**Aim of the task**:
Answer these questions from the passage on the TfL bail out:
1. What did the government offer TfL in cash and in loans?
2. By how much have fares fallen, according to TfL spokespeople?
3. Which travelers would be barred from peak hours services under the deal?

---------- Text passage

A political earthquake hit the British capital last night. Transport for London (TfL), a public agency, found itself just hours away from running out of money, and was forced to beg national government for a £2bn bail out. 

The government agreed – but on much harsher terms than TfL wanted, offering £1.1bn in cash and £505m in loans. And since the government is in the hands of the Conservative party, while the chair of TfL is London’s Labour mayor Sadiq Khan, some observers have noticed a distinct whiff of political self-interest about the whole deal. 

So what does it all mean? Here are seven thoughts.

1. Something like this was probably inevitable

TfL has not received any operating grant from central government since 2018 – the result of a 2015 agreement between then Tory chancellor George Osborne and then Tory mayor Boris Johnson (now the, er, Prime Minister) that London’s transport network should be self-funding. That means that all the money required to keep the tubes, buses and so forth moving comes from fares: a situation unique in Britain, and probably in Europe, too.

But with the entire city in lockdown and people being advised not to use public transport, fares have collapsed – by 90%, according to TfL spokespeople. This was obviously unsustainable, even before the government began encouraging people back to work once again. So: it’s hard to see how the agency could have avoided asking for a bail out.

2. Not all of the conditions attached to the deal are terrible

Okay, the money isn’t what TfL wanted. But the promise to restore services frequencies to normal levels “as soon as possible” seems reasonable enough. Similarly, barring Freedom Pass holders – that is, retirement-age Londoners, who get free travel – from using peak hours services, seems to be a sensible measure. It not only means better demand management; it also reduces the chances that vulnerable transport users end up on the most crowded, and so potentially infectious, services.

Even the pledge to increase bus and tube fares by 1% above inflation next year – arguably in breach of Sadiq Khan’s 2016 election pledge to freeze them for his first term, and not to raise them faster than the cost of living in his second – is probably a sensible enough response to TfL’s current financial crisis. But…

3. Other elements of the bail out look like a power grab

Another condition of the deal is that government officials will sit on TfL board meetings, and that the agency will send regular financial reports to the national Department for Transport. That feels like a step back in terms of financial and operational independence.

--------------------
---------- Recorded data

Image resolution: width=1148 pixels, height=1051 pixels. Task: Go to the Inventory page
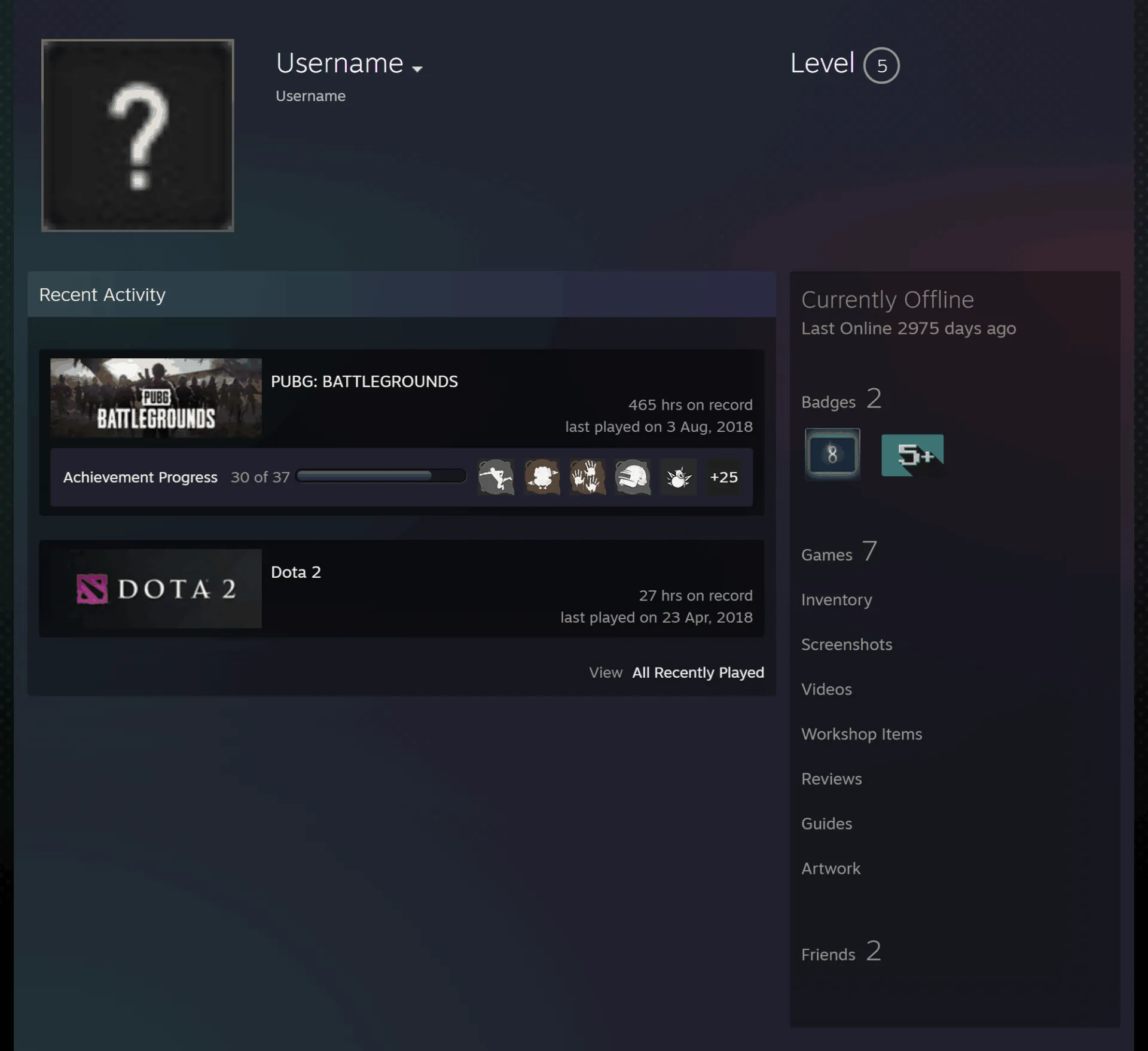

--------------------

**Completed exercise**:
1. £1.1bn in cash and £505m in loans.
2. By 90%.
3. Freedom Pass holders, meaning retirement-age Londoners who get free travel.